The Keweenaw Bay Tribal Hatchery was established in October 1989 and moved into its present 15 acre location on Pequaming Bay of Lake Superior in March 1993. From 1995 to 2005, the KBIC signed five Memorandum of Understanding agreements with the U.S. Fish and Wildlife Service to temporarily utilize the Keweenaw Bay Tribal Hatchery as a lake and brook trout isolation facility. The operational plan called for the transfer of wild lake trout and coaster brook trout eggs directly to this tribal facility. Once the fish passed a two-year disease clearance period, they were transferred (as future broodstock) to other Federal/State hatcheries.
The KBIC was concerned with population restoration of the brook trout fishery in the western Upper Peninsula and began its stocking program in 1997. Modern management assessments frequently cite poor survival due to the harsh Lake Superior Basin winters as a cause of the decline in this fishery. In response to this, the KBIC has collaborated with Ashland Fish & Wildlife Conservation Office (FWCO) and the Ottawa National Forest (ONF) to create a Lake Superior basin strain, the Jumbo River brook trout. Wild fish were collected in 1997, 1999, 2005, 2009, and 2011 and developed broodstock are currently being reared within our hatchery facilities. KBIC coordinates with ONF and MDNR on stream stocking and subsequent collections of wild gametes.

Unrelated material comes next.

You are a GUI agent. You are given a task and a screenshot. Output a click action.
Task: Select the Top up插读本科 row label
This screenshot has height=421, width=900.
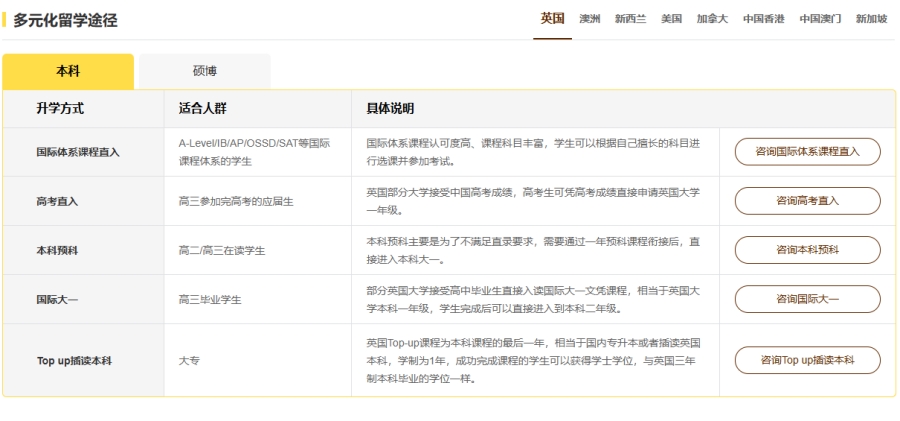click(x=74, y=361)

KBNRD initiated a walleye rearing and management program in 2009. A designated site for walleye rearing ponds development is located near the Village of L’Anse in Baraga County, Michigan. The walleye rearing ponds consist of two ½ acre ponds, expanding next year to include an acre pond, incubation building, and well. KBNRD intends to continue to manage the local walleye fishery with strategic stockings of walleye.
Ultimately, the goal of Keweenaw Bay's tribal hatchery is to rear native fish (lake and brook trout and walleye) for stocking into Lake Superior and adjacent streams to provide a self-sustaining fishery on the reservation and 1842 ceded waters. Our current production goal is 50,000 lake trout yearlings (6" fish), 40,000 brook trout yearlings, 30,000 coaster brook trout and 50,000 walleye fry annually.

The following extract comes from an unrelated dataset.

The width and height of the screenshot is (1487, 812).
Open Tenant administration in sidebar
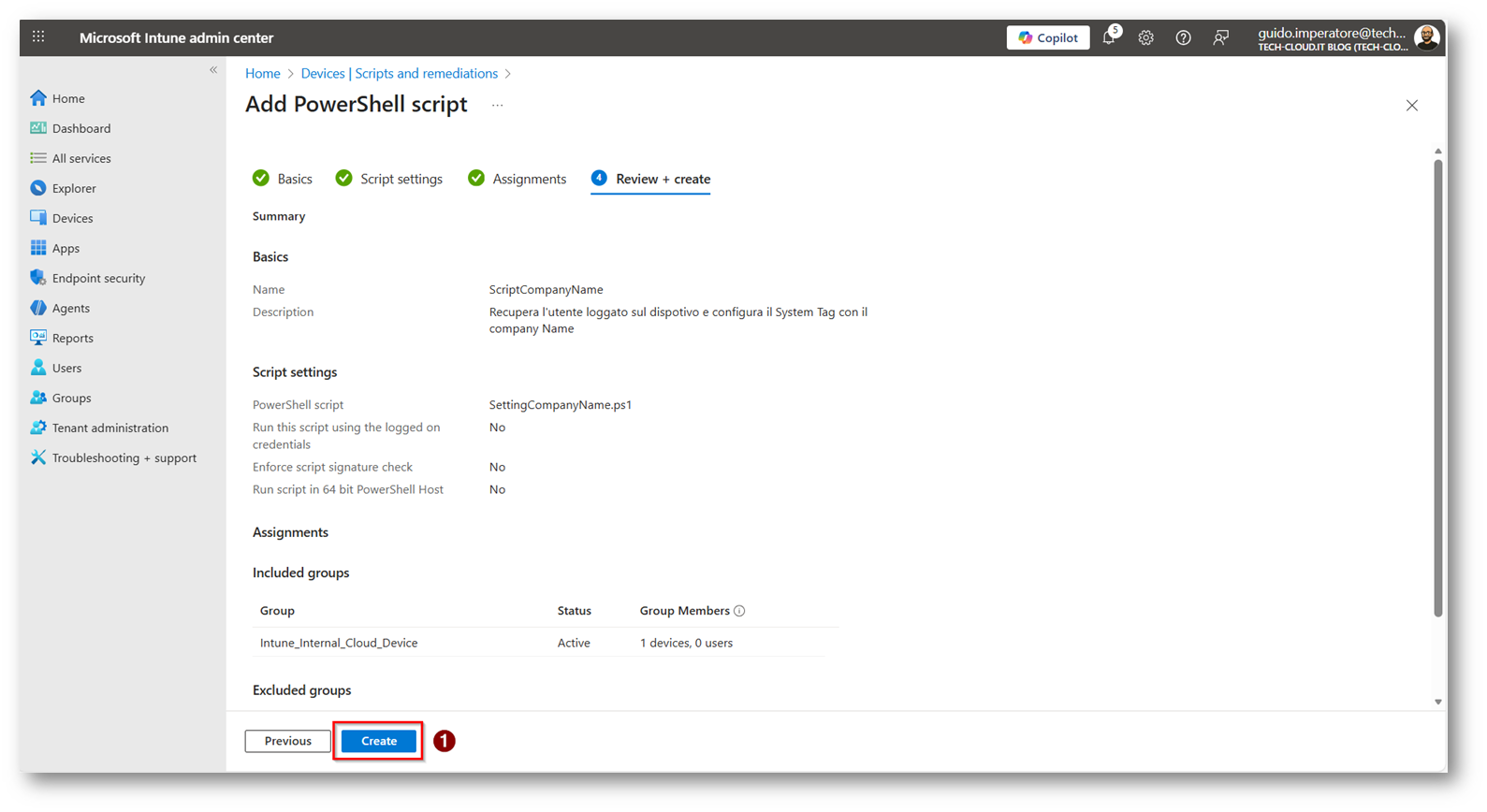(109, 428)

Half of the funds for running these facilities stem from gaming profits, an indication of the tribe's commitment to this fishery. This commitment involves not only re-stocking efforts, but tribal participation in fishery assessments and cooperative work towards achieving a healthy fishery habitat. Keweenaw Bay Tribal Hatchery cooperators have included USFWS, ONF, USDA-NRCS, LVD, CORA, and MDNR.